One man described how the floodwaters had gushed at great speed through the tunnels, sweeping him and his colleagues away. He was carried for a long distance along a shaft until his belt caught on a protrusion from the wall. He remained hanging there against the wall for three days and three nights, able to sleep without drowning.
It was only when a mining cart floated by that he and eight colleagues abandoned their wall hooks, clambered in and floated along with the waters. Finally, the cart bumped against a working platform above the surface of the flood and the nine men took refuge there to await rescue.
Among the most lucid of the first group was 38-year-old Li Guoyu from central Henan province. He insisted on borrowing a mobile phone from a doctor to call his family. He said to his wife: “I’m good. How are you and the kid?”
Families of the survivors were thrilled. One man,whose brother-in-law Fu Ziyang was one of those rescued, said: "He called and managed to say my sister’s nickname, ’Xiaomi,’ so we know it’s really him and that he’s alive. He was trapped underground for so long, so he’s very weak. But we are very relieved to know that he made it out safely."

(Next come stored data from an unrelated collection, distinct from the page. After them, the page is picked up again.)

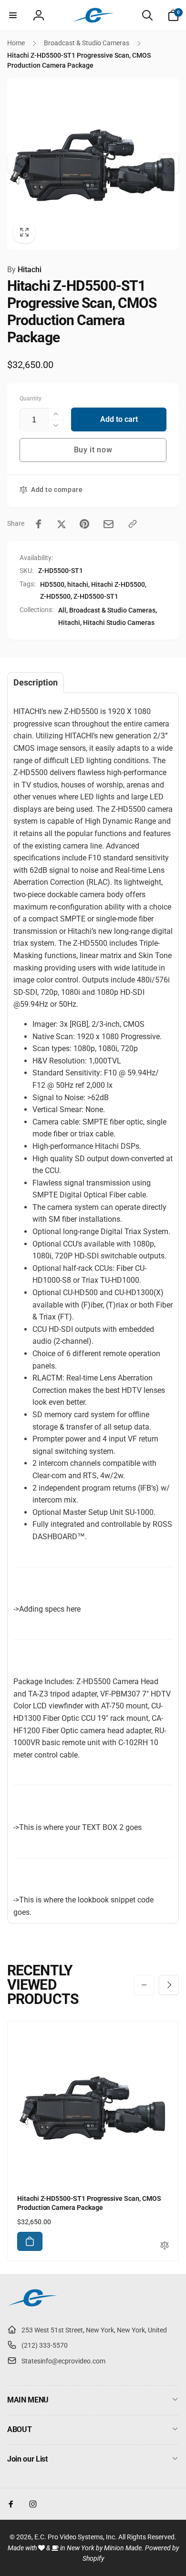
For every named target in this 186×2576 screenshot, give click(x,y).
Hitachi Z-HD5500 (118, 584)
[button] (12, 15)
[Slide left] (17, 163)
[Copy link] (132, 524)
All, (63, 610)
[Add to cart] (29, 2241)
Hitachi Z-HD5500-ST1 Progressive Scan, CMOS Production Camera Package (89, 2203)
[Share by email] (108, 524)
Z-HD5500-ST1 (95, 596)
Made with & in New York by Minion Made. (76, 2548)
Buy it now (93, 449)
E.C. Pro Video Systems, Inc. (75, 2537)
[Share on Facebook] (38, 524)
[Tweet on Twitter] (61, 524)
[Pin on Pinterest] (84, 524)
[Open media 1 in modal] (93, 163)
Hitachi (24, 269)
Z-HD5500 (55, 596)
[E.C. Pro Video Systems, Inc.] (32, 2306)
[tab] (35, 682)
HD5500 (52, 584)
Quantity (30, 399)
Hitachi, (70, 622)
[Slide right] (169, 163)
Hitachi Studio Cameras (119, 622)
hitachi (77, 584)
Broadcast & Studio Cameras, (113, 610)
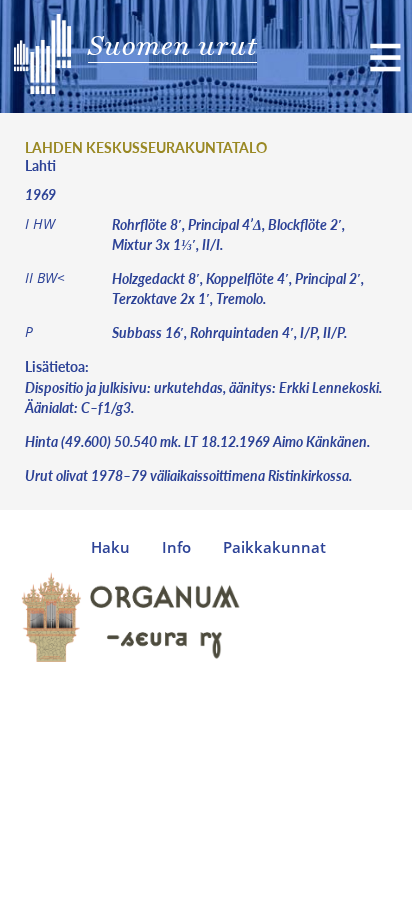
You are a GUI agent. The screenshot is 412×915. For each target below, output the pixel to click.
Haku (110, 547)
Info (176, 547)
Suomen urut (172, 45)
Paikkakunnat (274, 547)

Officials said most of the survivors were doing well, but seven were reported in serious condition. Doctors said the men were suffering mainly from hypothermia, dehydration and ulceration from soaking in the water for a long time.
An intensive care specialist at a London hospital said the men could be suffering from trenchfoot. He said: “In most cases this will heal but you could lost skin and there is even a risk of losing limbs.”
All the men were brought out on stretchers and wrapped from head to toe in quilts to keep them warm.
The London specialist said a long time immersed in swater caused severe dehydration and dangerously low blood pressure that could result in death so victims must be rescued horizontally.
The specialist said: “As long as they could take fluids they should be able to survive, and they were physically fit to start with because of their job. But it’s still a miracle.”
The accident happened when workers dug into an older, adjacent mine that had been shut down and filled with water.
The work safety watchdog has blamed the accident on lax safety standards by the mine owner, the state-owned Huajin Coking Coal Company. It failed to heed warnings that water was accumulating in the pit before the disaster.
The rescue effort comes at the end of what has been a disastrous week for China’s notoriously dangerous mining sector. Altogether, nearly 30 people have died and almost 200 are missing after five separate coalmining accidents last week.